[DRBD-user] drbd-9.0.15

Tue Aug 14 17:05:49 CEST 2018

On 2018-08-14 08:36 AM, Philipp Reisner wrote:
> Hi,
> 
> This is an upgrade ever drbd-9 user should follow. It has two important
> fixes in the areas of 
> 
> * handling IO errors reported by the backing device
> 
>   handling of IO errors on the backend was completely broken since 
>   drbd-9.0 including the recovery options like replacing a failed
>   disk. When the disk was replaced even worse it was possible that
>   DRBD would read from the new disk before the full sync finished.
>   All fixed now, but very embarrassing.
> 
> * correctly handle UUIDs in case of live-migration
> 
>   That was the root cause for various strange behavior. E.g. a node
>   considering some other as not up-to-date while the peer considers
>   itself as up-to-date.
> 
> The goody of the release is that the submit code path was optimized
> a bit, and that gives up to 30% increase (depending on CPU model and
> performance of the backing device) in IOPs.
> 
> A lot of effort was spend to write more tests for the drbd9 test suite
> ( https://github.com/LINBIT/drbd9-tests ). DRBD-8.4 had its own, which
> was more complete at its time, but now it is overdue to have a testing
> coverage at least as good for the drbd-9 code base.
> 
> Apart form wok on the testsuite we will continue to put effort into
> optimizing the IO submit code path. Very fast NVMe devices keep the
> pressure on us to be able to fully utilize them when used as backing
> device for DRBD.
> 
> Note: We will update the PPA on Thursday (Aug 16). Sorry for the delay
>       (vacations and a bank holiday are the reasons)
> 
> 9.0.15 (api:genl2/proto:86-114/transport:14)
> --------
>  * fix tracking of changes (on a secondary) against the lost disk of a
>    primary and also fix re-attaching in case the disk is replaced (has
>    new meta-data)

→ **PROBLEMS AND TASKS**
1. Retype the stretch from "On 2018-08-14 08:36" through "full sync finished." in the drbd-9.0.15 release announcement.
2. According to the drbd-9.0.15 release announcement, how large an increase in IOPs can the optimized submit code path give?

→ **RECORDS SUPPLIED**
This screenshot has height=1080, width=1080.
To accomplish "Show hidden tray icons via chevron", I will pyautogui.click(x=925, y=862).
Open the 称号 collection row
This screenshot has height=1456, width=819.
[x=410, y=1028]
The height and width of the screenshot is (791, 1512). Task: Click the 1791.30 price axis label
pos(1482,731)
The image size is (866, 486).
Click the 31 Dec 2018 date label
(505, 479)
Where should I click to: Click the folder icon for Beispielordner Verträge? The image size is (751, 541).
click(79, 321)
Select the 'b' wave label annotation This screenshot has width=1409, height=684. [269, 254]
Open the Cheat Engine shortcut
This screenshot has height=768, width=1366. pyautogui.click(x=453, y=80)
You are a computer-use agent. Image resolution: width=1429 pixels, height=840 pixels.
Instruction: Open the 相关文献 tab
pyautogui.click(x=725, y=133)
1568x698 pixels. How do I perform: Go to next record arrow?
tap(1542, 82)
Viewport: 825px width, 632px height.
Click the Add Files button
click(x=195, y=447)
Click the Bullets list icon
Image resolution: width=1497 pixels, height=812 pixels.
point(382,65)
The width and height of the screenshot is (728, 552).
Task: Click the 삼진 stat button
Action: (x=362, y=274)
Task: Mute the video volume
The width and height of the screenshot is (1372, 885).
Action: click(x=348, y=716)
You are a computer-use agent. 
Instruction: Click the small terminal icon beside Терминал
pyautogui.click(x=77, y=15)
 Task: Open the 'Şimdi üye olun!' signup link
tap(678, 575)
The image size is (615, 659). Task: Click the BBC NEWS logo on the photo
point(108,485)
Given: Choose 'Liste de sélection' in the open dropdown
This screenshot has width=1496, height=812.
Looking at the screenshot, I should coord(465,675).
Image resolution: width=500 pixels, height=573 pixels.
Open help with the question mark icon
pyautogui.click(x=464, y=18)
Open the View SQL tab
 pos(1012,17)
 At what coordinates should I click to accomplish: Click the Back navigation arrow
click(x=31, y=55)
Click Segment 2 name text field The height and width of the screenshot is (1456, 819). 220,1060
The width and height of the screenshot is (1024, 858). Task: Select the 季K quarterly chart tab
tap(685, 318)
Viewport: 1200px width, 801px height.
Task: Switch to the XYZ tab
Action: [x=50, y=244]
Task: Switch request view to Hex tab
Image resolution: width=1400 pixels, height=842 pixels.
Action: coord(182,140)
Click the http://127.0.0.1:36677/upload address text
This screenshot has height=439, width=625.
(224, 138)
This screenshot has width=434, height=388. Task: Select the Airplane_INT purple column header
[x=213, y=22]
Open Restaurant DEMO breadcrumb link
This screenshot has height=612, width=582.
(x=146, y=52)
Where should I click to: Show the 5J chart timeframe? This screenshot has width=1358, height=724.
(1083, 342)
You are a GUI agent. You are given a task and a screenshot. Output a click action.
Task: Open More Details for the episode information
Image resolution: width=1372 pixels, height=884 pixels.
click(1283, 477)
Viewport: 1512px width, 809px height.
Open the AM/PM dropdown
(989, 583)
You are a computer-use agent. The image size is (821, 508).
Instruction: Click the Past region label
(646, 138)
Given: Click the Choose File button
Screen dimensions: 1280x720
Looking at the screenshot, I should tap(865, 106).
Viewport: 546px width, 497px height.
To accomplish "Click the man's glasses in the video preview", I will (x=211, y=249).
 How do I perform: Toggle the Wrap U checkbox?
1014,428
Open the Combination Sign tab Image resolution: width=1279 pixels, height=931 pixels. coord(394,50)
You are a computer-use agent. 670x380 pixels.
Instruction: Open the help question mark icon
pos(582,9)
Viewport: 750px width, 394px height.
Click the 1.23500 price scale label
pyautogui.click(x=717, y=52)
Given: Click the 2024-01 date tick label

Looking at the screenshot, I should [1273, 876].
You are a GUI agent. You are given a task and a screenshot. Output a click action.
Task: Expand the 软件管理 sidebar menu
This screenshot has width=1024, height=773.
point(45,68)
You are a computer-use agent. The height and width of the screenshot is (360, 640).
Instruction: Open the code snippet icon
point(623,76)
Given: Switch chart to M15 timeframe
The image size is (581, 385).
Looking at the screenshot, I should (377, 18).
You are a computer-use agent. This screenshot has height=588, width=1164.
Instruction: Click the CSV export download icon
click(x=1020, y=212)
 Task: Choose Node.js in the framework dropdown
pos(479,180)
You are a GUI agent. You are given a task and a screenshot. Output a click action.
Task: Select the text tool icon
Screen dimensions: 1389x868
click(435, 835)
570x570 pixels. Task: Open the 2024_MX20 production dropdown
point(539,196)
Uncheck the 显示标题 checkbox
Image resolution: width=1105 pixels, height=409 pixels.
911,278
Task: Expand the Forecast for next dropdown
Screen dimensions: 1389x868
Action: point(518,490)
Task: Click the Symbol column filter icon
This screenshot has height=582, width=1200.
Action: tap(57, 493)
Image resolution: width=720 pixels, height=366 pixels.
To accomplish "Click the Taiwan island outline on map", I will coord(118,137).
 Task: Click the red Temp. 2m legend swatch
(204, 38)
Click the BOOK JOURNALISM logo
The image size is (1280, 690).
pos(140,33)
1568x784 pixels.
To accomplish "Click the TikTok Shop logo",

→ **IN RESPONSE**
1.
On 2018-08-14 08:36 AM, Philipp Reisner wrote:
> Hi,
> 
> This is an upgrade ever drbd-9 user should follow. It has two important
> fixes in the areas of 
> 
> * handling IO errors reported by the backing device
> 
>   handling of IO errors on the backend was completely broken since 
>   drbd-9.0 including the recovery options like replacing a failed
>   disk. When the disk was replaced even worse it was possible that
>   DRBD would read from the new disk before the full sync finished.

2. Up to 30%, depending on the CPU model and the performance of the backing device.